Gather every line of the items below that contains the word "height", and copy each such line in full.
---------- AVAILABLE DATA
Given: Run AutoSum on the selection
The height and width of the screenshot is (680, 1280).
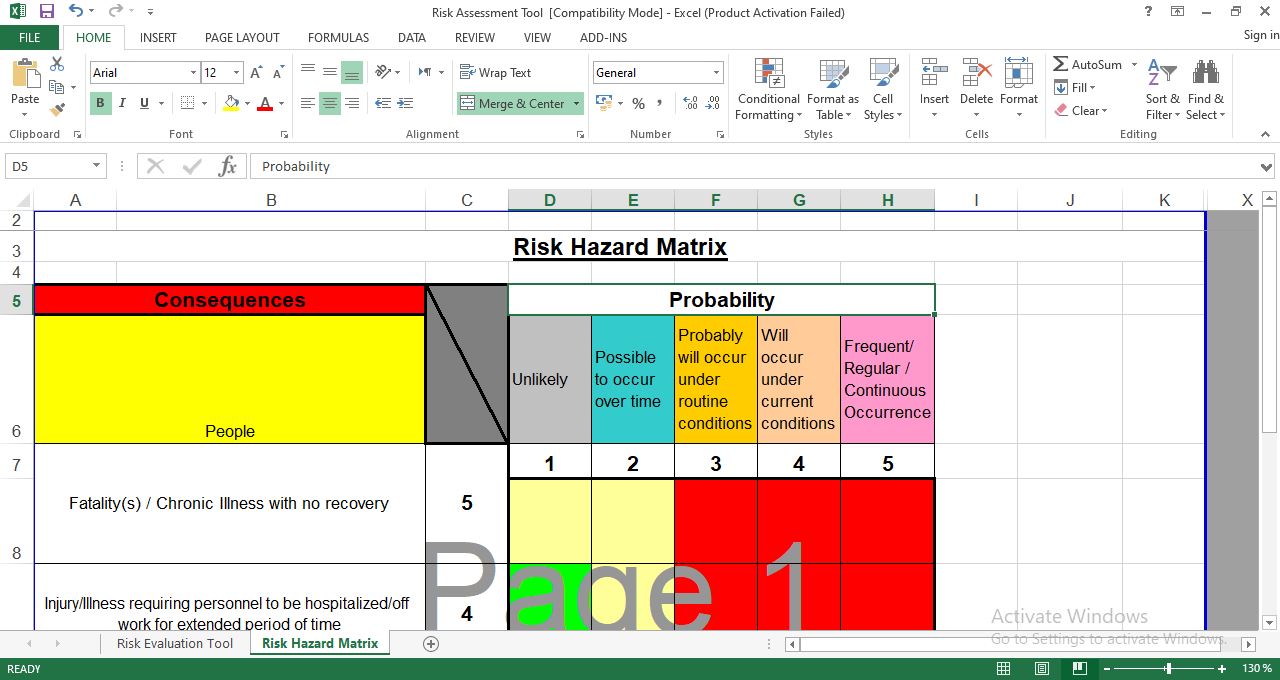Looking at the screenshot, I should pyautogui.click(x=1090, y=64).
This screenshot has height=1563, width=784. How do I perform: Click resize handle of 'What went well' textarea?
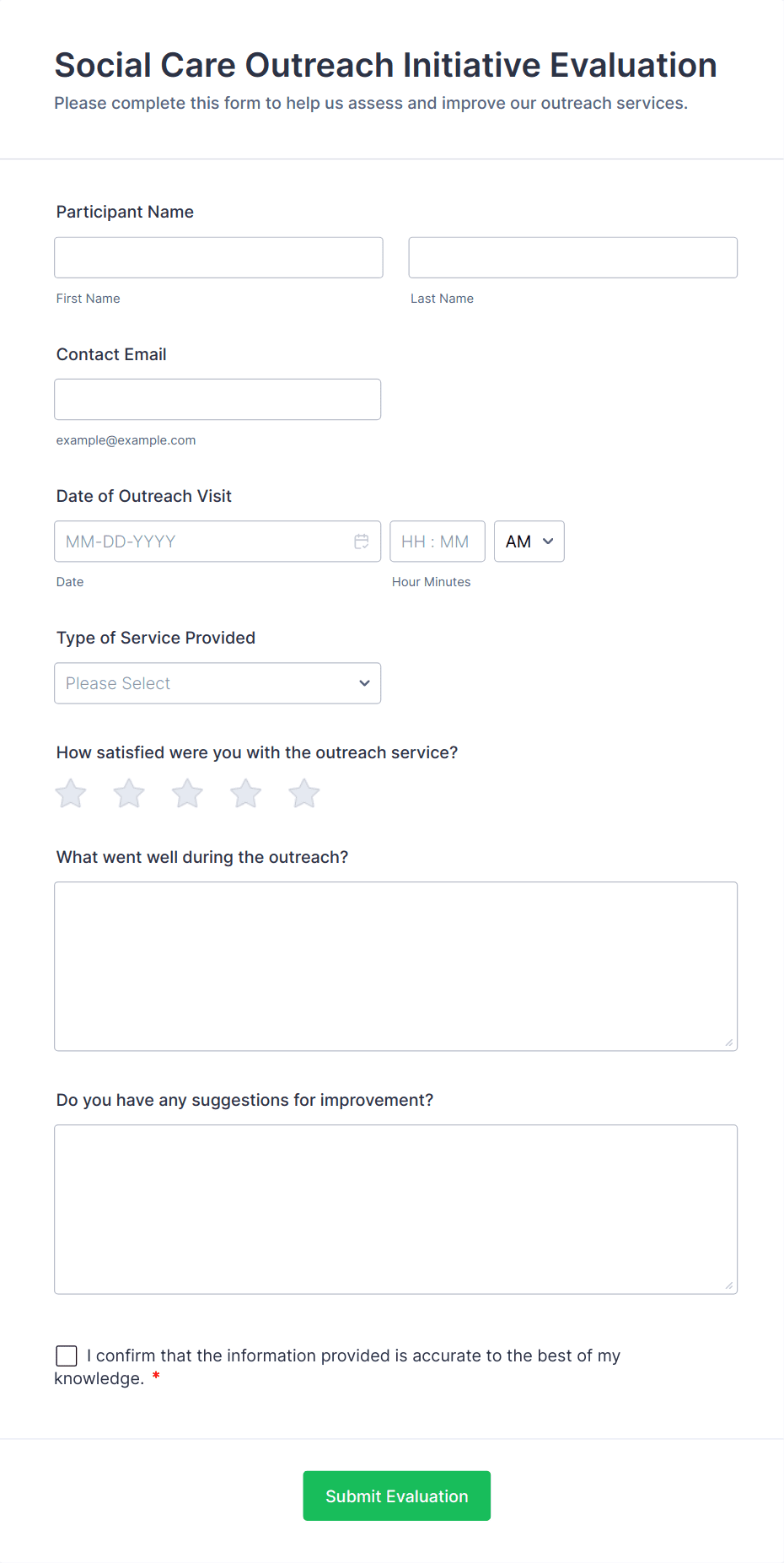pyautogui.click(x=728, y=1043)
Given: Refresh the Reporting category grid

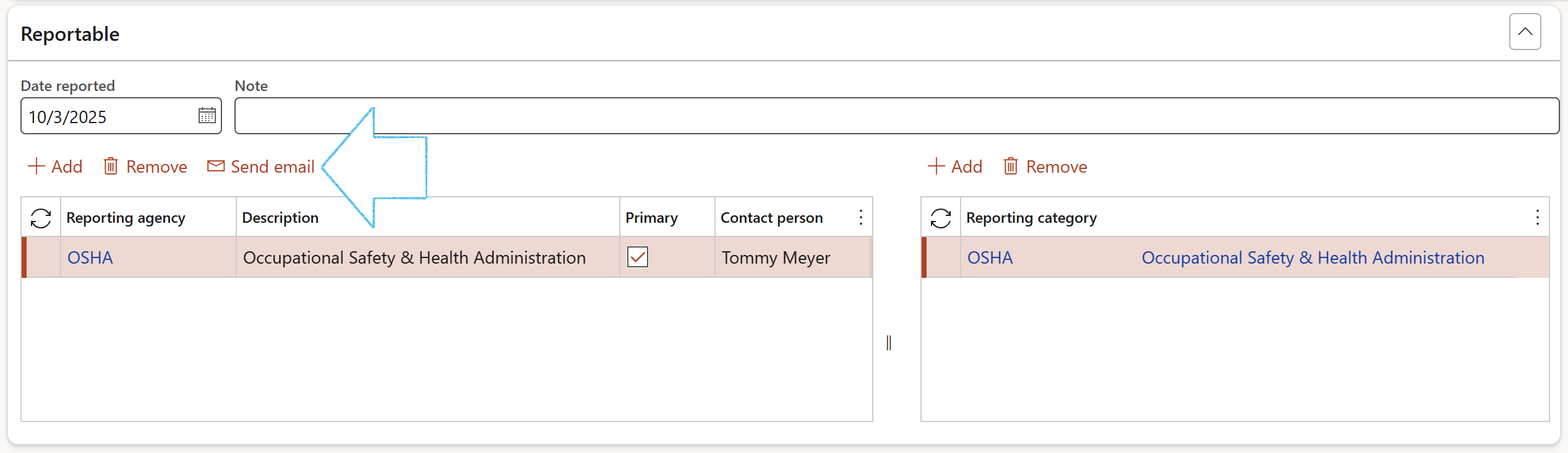Looking at the screenshot, I should (940, 218).
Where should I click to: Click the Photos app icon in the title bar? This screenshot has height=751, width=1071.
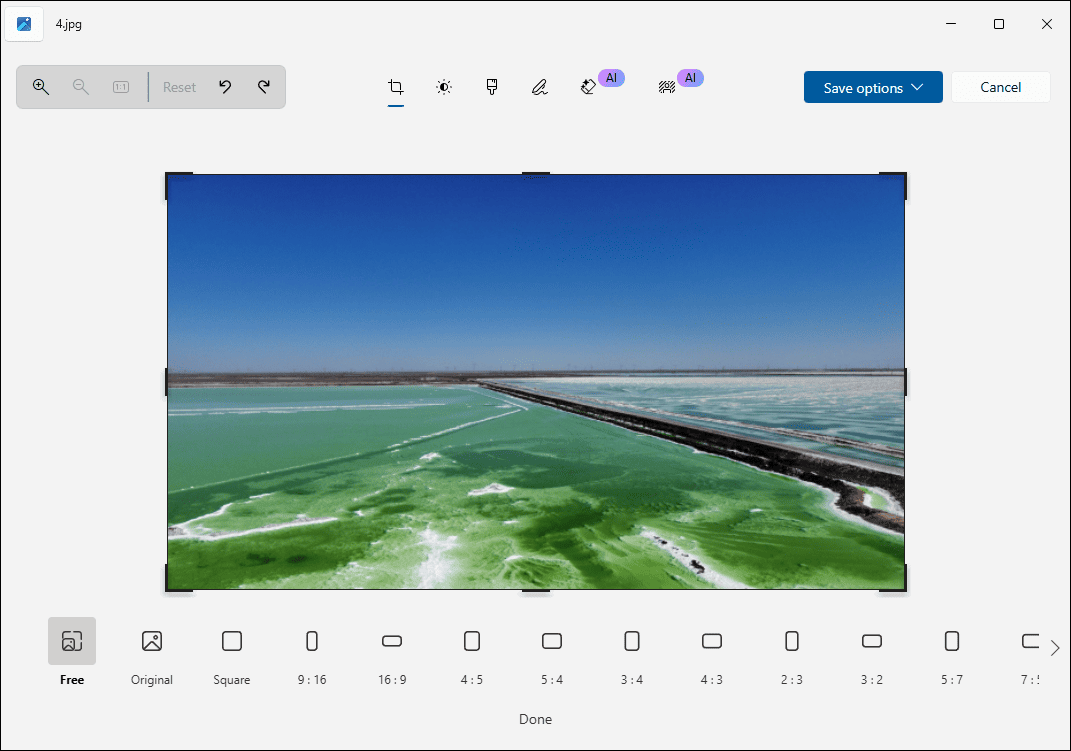24,23
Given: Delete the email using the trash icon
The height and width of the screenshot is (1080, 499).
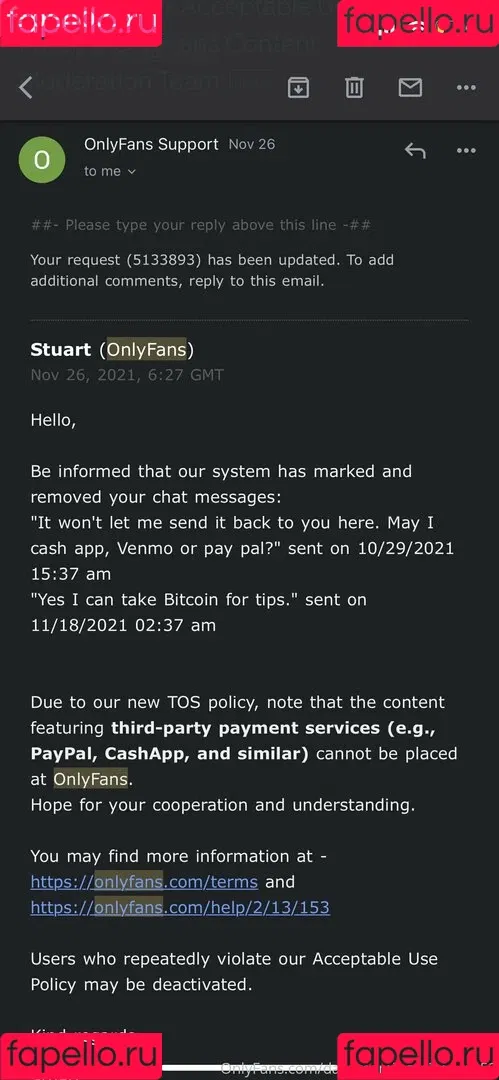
--------------------
| WRITTEN REPLY |
The height and width of the screenshot is (680, 1280).
This screenshot has height=1563, width=784. How do I perform: Click resize handle of 'What went well' textarea?
Where should I click to: Click the Photos app icon in the title bar? This screenshot has height=751, width=1071.
The height and width of the screenshot is (1080, 499).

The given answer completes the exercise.